Le coffre de la sagesse
Loin de l’autre côté du mur ouest de la ville, à l’endroit où la vieille route de la Soie s’en allait vers Boukhara, les Arméniens jouissaient de la quiétude de leur caravansérail, qui se trouvait juste à côté de celui des Hindous, énorme et bruyant. Les Arméniens préparaient leur repas à la lueur du crépuscule. Leurs femmes marchaient tête nue, le regard fier, riant entre elles dans une langue qu’elles seules pouvaient comprendre. Les Arméniens étaient d’excellents commerçants, et malgré cela gardaient leurs secrets. Ils ne faisaient le commerce que des marchandises les plus chères, et semblaient savoir tout sur tout. Ils étaient les plus riches et les plus puissants de tous les peuples commerçants. À la différence des juifs, des nestoriens, ou des Zott, ils avaient une terre à eux, dans le Caucase, où la plupart retournaient de temps à autre. En outre, ils étaient généralement musulmans, ce qui leur donnait un avantage considérable dans le Dar al-Islam – c’est-à-dire partout dans le monde, sauf en Chine ou en Inde au sud du Deccan. Selon certaines rumeurs, ils n’étaient en réalité musulmans qu’en apparence – étant au fond restés chrétiens. Pour Bahram, ces rumeurs étaient clairement un coup de poignard donné par les autres marchands. Probablement par les malicieux Zott, qui avaient jadis été chassés d’Inde (d’Égypte, disait-on parfois) et parcouraient le monde, sans maison, et jalousaient la position privilégiée qu’occupaient les Arméniens sur tant de marchés et de produits lucratifs.

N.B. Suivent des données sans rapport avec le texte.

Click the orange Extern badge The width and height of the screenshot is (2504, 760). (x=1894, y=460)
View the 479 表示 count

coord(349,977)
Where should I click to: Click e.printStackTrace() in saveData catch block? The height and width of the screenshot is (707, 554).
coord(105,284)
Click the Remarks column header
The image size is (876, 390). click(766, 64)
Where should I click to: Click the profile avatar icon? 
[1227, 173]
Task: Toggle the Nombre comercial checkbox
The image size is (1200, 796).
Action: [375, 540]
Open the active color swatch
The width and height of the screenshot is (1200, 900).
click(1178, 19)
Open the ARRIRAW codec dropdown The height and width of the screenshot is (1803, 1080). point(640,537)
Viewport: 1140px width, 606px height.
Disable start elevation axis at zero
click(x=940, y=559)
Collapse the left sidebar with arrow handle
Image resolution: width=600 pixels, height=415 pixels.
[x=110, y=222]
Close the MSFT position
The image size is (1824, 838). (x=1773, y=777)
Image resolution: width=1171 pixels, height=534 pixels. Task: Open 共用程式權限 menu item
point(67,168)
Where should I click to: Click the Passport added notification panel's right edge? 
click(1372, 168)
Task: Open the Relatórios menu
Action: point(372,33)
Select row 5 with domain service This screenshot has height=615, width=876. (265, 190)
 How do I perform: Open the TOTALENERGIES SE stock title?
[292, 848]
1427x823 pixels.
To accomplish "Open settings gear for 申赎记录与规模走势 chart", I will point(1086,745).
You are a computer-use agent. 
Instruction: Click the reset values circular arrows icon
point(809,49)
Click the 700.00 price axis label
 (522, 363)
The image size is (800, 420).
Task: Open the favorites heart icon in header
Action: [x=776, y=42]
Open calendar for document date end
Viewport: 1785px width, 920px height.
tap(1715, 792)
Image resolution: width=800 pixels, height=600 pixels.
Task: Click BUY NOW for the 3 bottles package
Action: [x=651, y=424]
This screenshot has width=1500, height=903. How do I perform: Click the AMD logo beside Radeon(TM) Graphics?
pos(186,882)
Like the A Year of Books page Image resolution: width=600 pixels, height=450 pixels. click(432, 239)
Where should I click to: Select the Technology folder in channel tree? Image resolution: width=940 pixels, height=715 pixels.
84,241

Bahram se promenait dans leur camp, entre leurs feux et leurs lanternes, s’arrêtant de temps à autre pour bavarder ou prendre un verre de vin avec une de ses connaissances, jusqu’à ce qu’un vieillard lui indiquât Mantuni, le marchand de livres. C’était un petit vieillard bossu, ratatiné, qui portait des lunettes derrière lesquelles ses yeux paraissaient aussi gros que des citrons. Il parlait un turc rudimentaire, teinté d’un fort accent. Bahram passa au persan, ce dont Mantuni le remercia en courbant profondément la tête. Le vieil homme lui montra, dans un coin, une caisse en bois, pleine à ras bord de livres qu’il avait acquis au Franjistan pour Khalid.
— Tu seras capable de la porter ? demanda-t-il, anxieux, à Bahram.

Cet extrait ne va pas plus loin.